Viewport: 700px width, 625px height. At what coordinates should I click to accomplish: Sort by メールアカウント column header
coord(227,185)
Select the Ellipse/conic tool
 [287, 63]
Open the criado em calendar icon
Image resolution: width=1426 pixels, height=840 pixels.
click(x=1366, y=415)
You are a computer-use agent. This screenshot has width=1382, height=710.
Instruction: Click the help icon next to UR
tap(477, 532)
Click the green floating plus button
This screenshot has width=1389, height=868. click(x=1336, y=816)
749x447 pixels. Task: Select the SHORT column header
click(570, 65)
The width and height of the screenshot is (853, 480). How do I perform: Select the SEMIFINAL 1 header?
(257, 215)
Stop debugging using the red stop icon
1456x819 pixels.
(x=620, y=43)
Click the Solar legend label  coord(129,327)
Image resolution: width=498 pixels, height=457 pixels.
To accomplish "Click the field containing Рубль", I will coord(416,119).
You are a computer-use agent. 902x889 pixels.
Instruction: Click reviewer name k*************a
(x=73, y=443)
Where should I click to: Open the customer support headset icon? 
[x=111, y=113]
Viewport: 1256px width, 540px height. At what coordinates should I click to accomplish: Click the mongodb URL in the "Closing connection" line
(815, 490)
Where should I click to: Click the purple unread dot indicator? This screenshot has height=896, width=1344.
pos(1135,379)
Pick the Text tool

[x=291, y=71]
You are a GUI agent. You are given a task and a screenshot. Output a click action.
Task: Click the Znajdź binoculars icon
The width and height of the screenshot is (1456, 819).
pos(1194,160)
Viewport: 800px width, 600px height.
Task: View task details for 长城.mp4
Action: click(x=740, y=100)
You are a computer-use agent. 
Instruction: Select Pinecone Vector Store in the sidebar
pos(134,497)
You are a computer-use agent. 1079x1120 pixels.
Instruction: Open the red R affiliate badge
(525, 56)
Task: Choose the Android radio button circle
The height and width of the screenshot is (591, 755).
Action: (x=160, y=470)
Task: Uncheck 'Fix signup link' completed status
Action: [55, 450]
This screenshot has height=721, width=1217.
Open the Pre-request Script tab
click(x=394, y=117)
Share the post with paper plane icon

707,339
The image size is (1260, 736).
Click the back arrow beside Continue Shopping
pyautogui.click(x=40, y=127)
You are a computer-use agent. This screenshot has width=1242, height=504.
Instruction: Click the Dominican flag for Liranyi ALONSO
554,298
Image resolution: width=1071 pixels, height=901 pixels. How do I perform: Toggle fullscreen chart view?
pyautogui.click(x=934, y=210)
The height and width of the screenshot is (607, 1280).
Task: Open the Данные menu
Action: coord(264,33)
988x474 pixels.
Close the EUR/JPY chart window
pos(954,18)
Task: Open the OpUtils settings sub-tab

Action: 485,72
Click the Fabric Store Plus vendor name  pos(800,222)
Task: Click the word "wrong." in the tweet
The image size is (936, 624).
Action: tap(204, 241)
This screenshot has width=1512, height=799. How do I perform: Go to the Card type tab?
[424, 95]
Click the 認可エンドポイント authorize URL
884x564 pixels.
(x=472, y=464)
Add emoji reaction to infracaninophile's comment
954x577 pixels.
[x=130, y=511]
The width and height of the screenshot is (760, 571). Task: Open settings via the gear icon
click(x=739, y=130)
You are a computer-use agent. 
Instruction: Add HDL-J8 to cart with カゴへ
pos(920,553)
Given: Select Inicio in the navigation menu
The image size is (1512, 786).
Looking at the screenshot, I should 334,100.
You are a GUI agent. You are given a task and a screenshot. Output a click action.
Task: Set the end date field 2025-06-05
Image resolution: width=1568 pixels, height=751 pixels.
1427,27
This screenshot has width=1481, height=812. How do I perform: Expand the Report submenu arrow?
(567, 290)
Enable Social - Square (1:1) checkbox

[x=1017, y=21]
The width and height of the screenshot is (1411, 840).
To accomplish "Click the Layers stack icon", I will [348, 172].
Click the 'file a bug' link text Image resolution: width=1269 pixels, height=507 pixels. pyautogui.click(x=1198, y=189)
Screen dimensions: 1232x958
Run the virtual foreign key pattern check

################

What you need to do - Please edit the listing above by replacing "computer-use agent" with "desktop automation agent" wherever it occurs, and reproduce every line with nothing else changed.

Correct output -
Viewport: 700px width, 625px height. At what coordinates should I click to accomplish: Sort by メールアカウント column header
coord(227,185)
Select the Ellipse/conic tool
 [287, 63]
Open the criado em calendar icon
Image resolution: width=1426 pixels, height=840 pixels.
click(x=1366, y=415)
You are a desktop automation agent. This screenshot has width=1382, height=710.
Instruction: Click the help icon next to UR
tap(477, 532)
Click the green floating plus button
This screenshot has width=1389, height=868. click(x=1336, y=816)
749x447 pixels. Task: Select the SHORT column header
click(570, 65)
The width and height of the screenshot is (853, 480). How do I perform: Select the SEMIFINAL 1 header?
(257, 215)
Stop debugging using the red stop icon
1456x819 pixels.
(x=620, y=43)
Click the Solar legend label  coord(129,327)
Image resolution: width=498 pixels, height=457 pixels.
To accomplish "Click the field containing Рубль", I will coord(416,119).
You are a desktop automation agent. 902x889 pixels.
Instruction: Click reviewer name k*************a
(x=73, y=443)
Where should I click to: Open the customer support headset icon? 
[x=111, y=113]
Viewport: 1256px width, 540px height. At what coordinates should I click to accomplish: Click the mongodb URL in the "Closing connection" line
(815, 490)
Where should I click to: Click the purple unread dot indicator? This screenshot has height=896, width=1344.
pos(1135,379)
Pick the Text tool

[x=291, y=71]
You are a GUI agent. You are given a task and a screenshot. Output a click action.
Task: Click the Znajdź binoculars icon
The width and height of the screenshot is (1456, 819).
pos(1194,160)
Viewport: 800px width, 600px height.
Task: View task details for 长城.mp4
Action: click(x=740, y=100)
You are a desktop automation agent. 
Instruction: Select Pinecone Vector Store in the sidebar
pos(134,497)
You are a desktop automation agent. 1079x1120 pixels.
Instruction: Open the red R affiliate badge
(525, 56)
Task: Choose the Android radio button circle
The height and width of the screenshot is (591, 755).
Action: (x=160, y=470)
Task: Uncheck 'Fix signup link' completed status
Action: [55, 450]
This screenshot has height=721, width=1217.
Open the Pre-request Script tab
click(x=394, y=117)
Share the post with paper plane icon

707,339
The image size is (1260, 736).
Click the back arrow beside Continue Shopping
pyautogui.click(x=40, y=127)
You are a desktop automation agent. This screenshot has width=1242, height=504.
Instruction: Click the Dominican flag for Liranyi ALONSO
554,298
Image resolution: width=1071 pixels, height=901 pixels. How do I perform: Toggle fullscreen chart view?
pyautogui.click(x=934, y=210)
The height and width of the screenshot is (607, 1280).
Task: Open the Данные menu
Action: coord(264,33)
988x474 pixels.
Close the EUR/JPY chart window
pos(954,18)
Task: Open the OpUtils settings sub-tab

Action: 485,72
Click the Fabric Store Plus vendor name  pos(800,222)
Task: Click the word "wrong." in the tweet
The image size is (936, 624).
Action: tap(204, 241)
This screenshot has width=1512, height=799. How do I perform: Go to the Card type tab?
[424, 95]
Click the 認可エンドポイント authorize URL
884x564 pixels.
(x=472, y=464)
Add emoji reaction to infracaninophile's comment
954x577 pixels.
[x=130, y=511]
The width and height of the screenshot is (760, 571). Task: Open settings via the gear icon
click(x=739, y=130)
You are a desktop automation agent. 
Instruction: Add HDL-J8 to cart with カゴへ
pos(920,553)
Given: Select Inicio in the navigation menu
The image size is (1512, 786).
Looking at the screenshot, I should 334,100.
You are a GUI agent. You are given a task and a screenshot. Output a click action.
Task: Set the end date field 2025-06-05
Image resolution: width=1568 pixels, height=751 pixels.
1427,27
This screenshot has width=1481, height=812. How do I perform: Expand the Report submenu arrow?
(567, 290)
Enable Social - Square (1:1) checkbox

[x=1017, y=21]
The width and height of the screenshot is (1411, 840).
To accomplish "Click the Layers stack icon", I will [348, 172].
Click the 'file a bug' link text Image resolution: width=1269 pixels, height=507 pixels. pyautogui.click(x=1198, y=189)
Screen dimensions: 1232x958
Run the virtual foreign key pattern check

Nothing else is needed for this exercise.